• **The problem**
Please transcribe the data below exactly. Leave the pictures out.

• **Data provided**
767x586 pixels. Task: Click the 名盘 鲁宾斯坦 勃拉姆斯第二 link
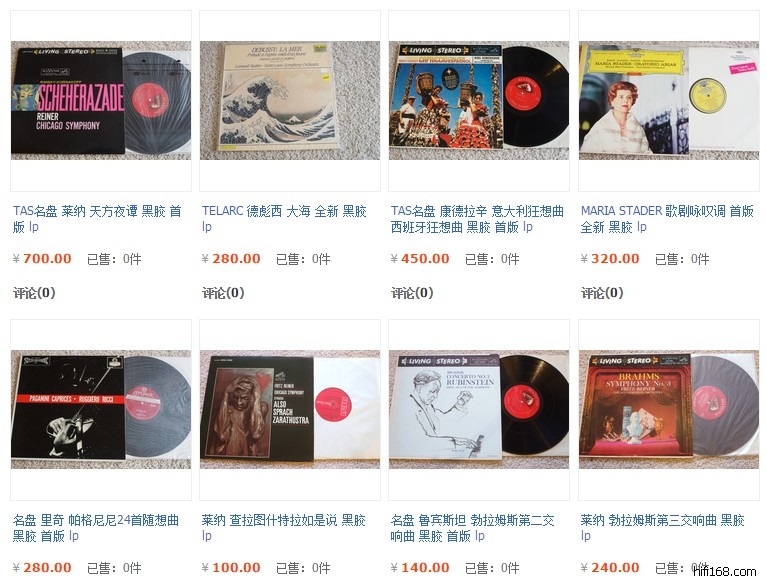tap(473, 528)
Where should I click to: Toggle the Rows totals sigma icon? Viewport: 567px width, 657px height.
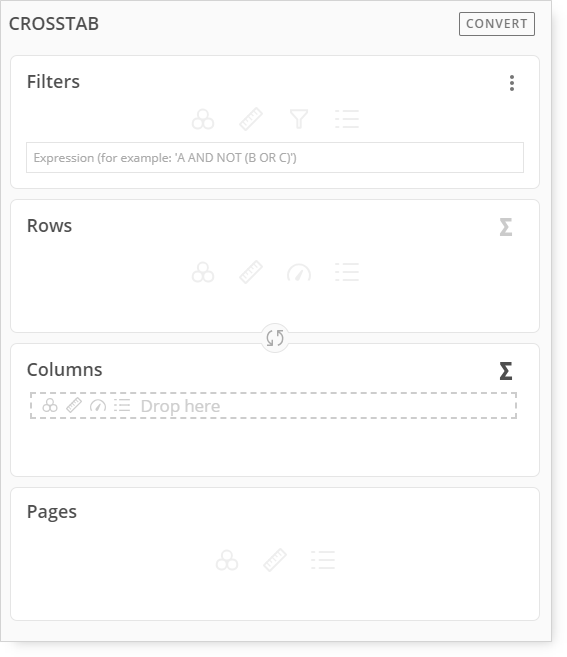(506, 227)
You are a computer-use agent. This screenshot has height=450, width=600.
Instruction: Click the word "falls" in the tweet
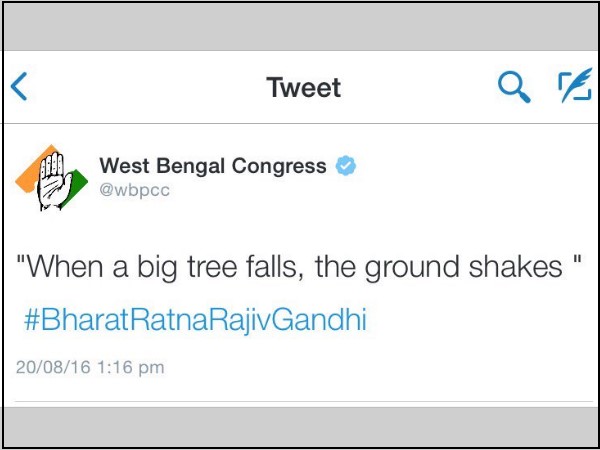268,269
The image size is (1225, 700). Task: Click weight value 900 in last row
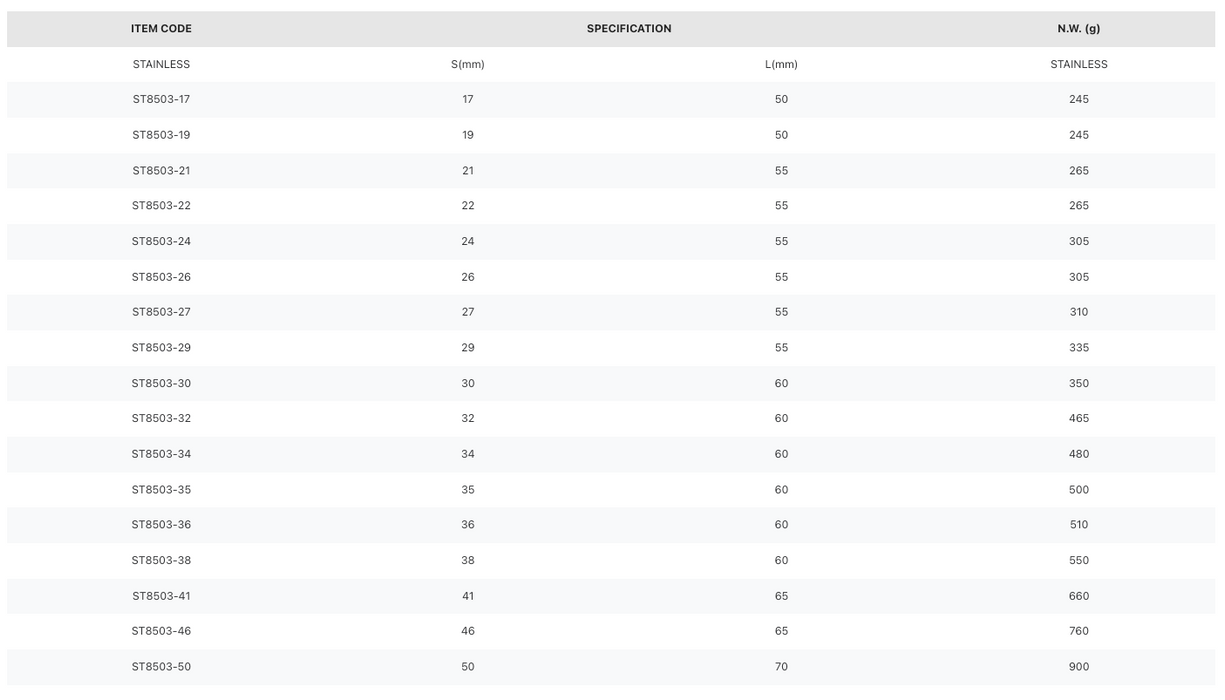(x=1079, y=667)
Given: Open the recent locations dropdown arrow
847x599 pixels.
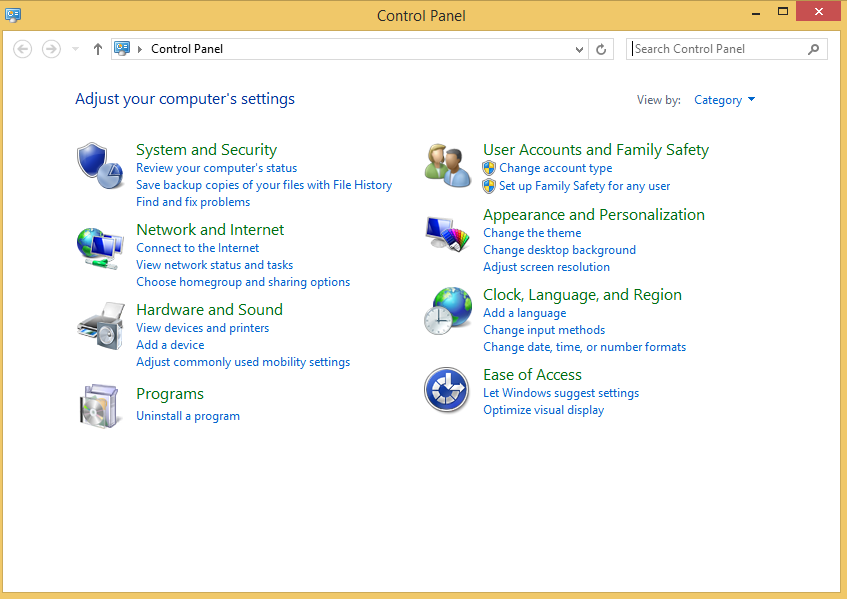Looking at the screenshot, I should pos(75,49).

• **Solution below**
767x586 pixels. Task: Click the 名盘 鲁宾斯坦 勃拉姆斯第二 link
tap(473, 528)
Where should I click to: Toggle the Rows totals sigma icon? Viewport: 567px width, 657px height.
(506, 227)
You are a computer-use agent. This screenshot has height=450, width=600.
Instruction: Click the word "falls" in the tweet
268,269
The image size is (1225, 700). Task: Click weight value 900 in last row
(x=1079, y=667)
Given: Open the recent locations dropdown arrow
847x599 pixels.
Looking at the screenshot, I should pos(75,49).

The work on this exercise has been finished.